Pertanto, è necessario un adeguato apporto di ferro alimentare affinché il corpo produca abbastanza globuli rossi sani per una corretta ossigenazione. Le fonti vegetali di ferro, come il melone kiwano contengono una forma del minerale nota come ferro non eme. Questa forma non viene assorbita in modo efficiente come il ferro da fonti animali. Tuttavia, l’associazione del ferro non eme con la vitamina C migliora il suo tasso di assorbimento.

Ebbene, il melone kiwano fornisce anche una quantità significativa di vitamina C. Questo può migliorare l’assorbimento del ferro presente all’interno del frutto, rendendolo più efficace per supportare la produzione di globuli rossi e il trasporto di ossigeno.

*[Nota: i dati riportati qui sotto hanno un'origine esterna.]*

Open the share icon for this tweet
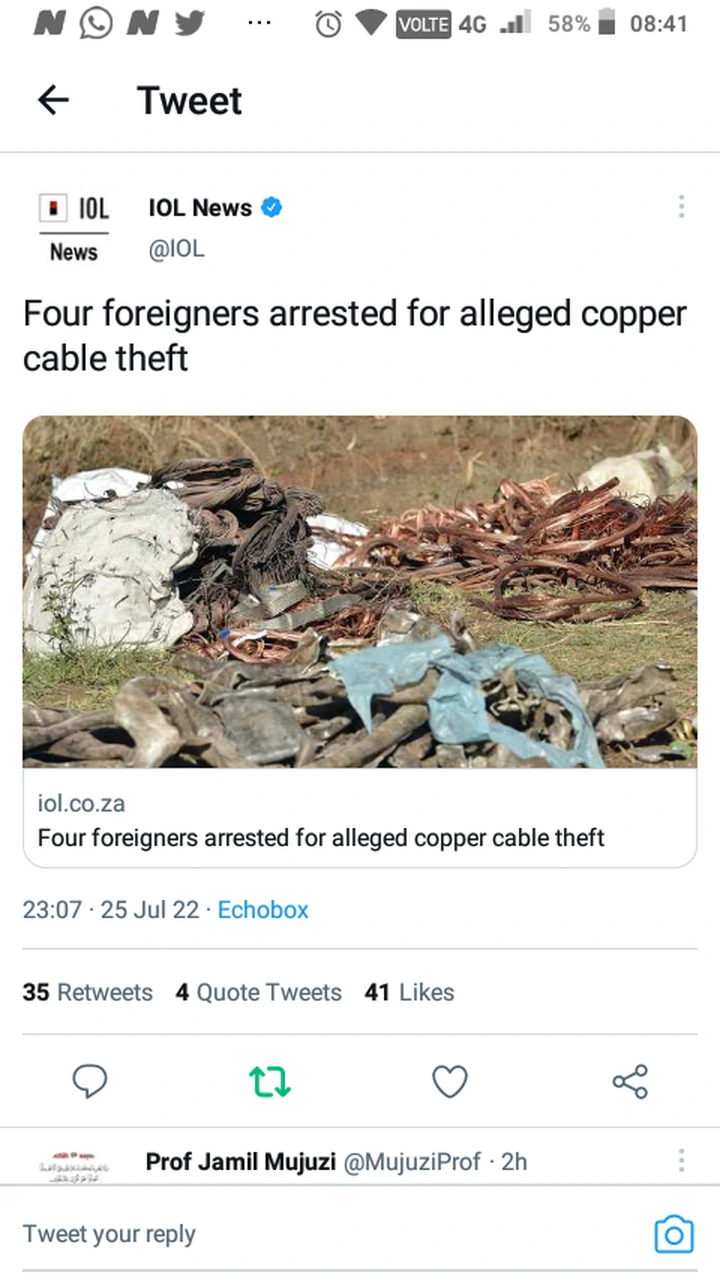The width and height of the screenshot is (720, 1281). coord(630,1081)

Sembra favorire il controllo della glicemia

Il melone kiwano ha un basso indice glicemico, il che significa che non provoca un picco significativo di zucchero nel sangue dopo il consumo. Inoltre, è una ricca fonte di magnesio, un minerale direttamente coinvolto nel metabolismo del glucosio (zucchero) e dell’insulina.

Non è particolarmente ricco di zuccheri. Un piccolo studio ha scoperto che l’estratto di melone kiwano ha ridotto significativamente la glicemia nei ratti diabetici ma non negli animali con normali livelli di zucchero nel sangue. In definitiva, sono necessarie ulteriori ricerche per determinare se il melone kiwano influisce sulla glicemia negli esseri umani e potrebbe essere tolto dall’elenco dei frutti sconsigliati per chi ha il diabete.

Migliora l’idratazione

Non basta bere acqua per mantenersi correttamente idratati. Infatti, anche gli elettroliti, come potassio, magnesio e sodio, sono necessari per mantenere uno stato sano di liquidi. Il melone Kiwano è composto da circa l’88% di acqua e contiene carboidrati ed elettroliti, il che lo rende utile per aumentare l’idratazione.

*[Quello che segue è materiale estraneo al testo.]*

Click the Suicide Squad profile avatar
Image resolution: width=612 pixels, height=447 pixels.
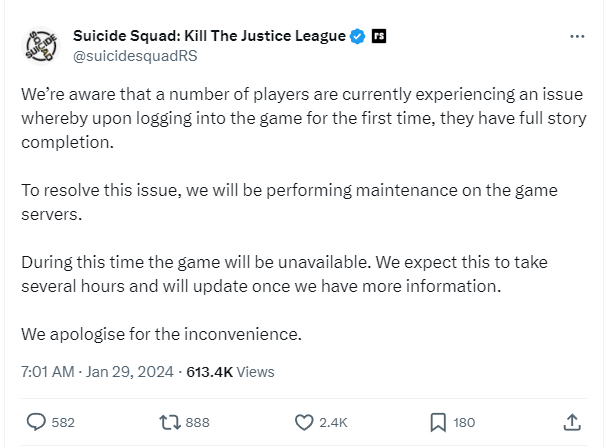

Fare uno spuntino con un frutto come il melone kiwano in una calda giornata estiva o dopo un intenso esercizio fisico può aiutare a mantenersi alimentati e ben idratati per tutto il giorno. È ottimo durante l’allenamento in estate. 

Come mangiarlo

La scorza esterna è spessa e ricoperta da piccole punte. Quando non è maturo, il frutto è verde scuro, ma man mano che matura assume una tonalità arancione. Sebbene la buccia sia commestibile, la maggior parte delle persone si limita a mangiare la polpa interna appiccicosa, che è piena di semi.

Molti mangiano anche i semi, poiché la loro grande quantità li rende difficili da rimuovere dalla polpa. Il sapore del melone kiwano è delicato e leggermente dolce. Ha un sapore simile al suo parente stretto, il cetriolo. Quando è molto maturo, si potrebbe rilevare anche un pizzico di sapore di banana.

Il modo più semplice per mangiare un melone kiwano è affettarlo e mangiarlo direttamente. Alcune persone aggiungono un po’ di sale o zucchero per esaltarne il sapore. Può essere consumato fresco o cotto. Si può anche aggiungere la polpa ai frullati o usarla per guarnire yogurt, muesli o un gelato. È anche una deliziosa aggiunta a salse e condimenti.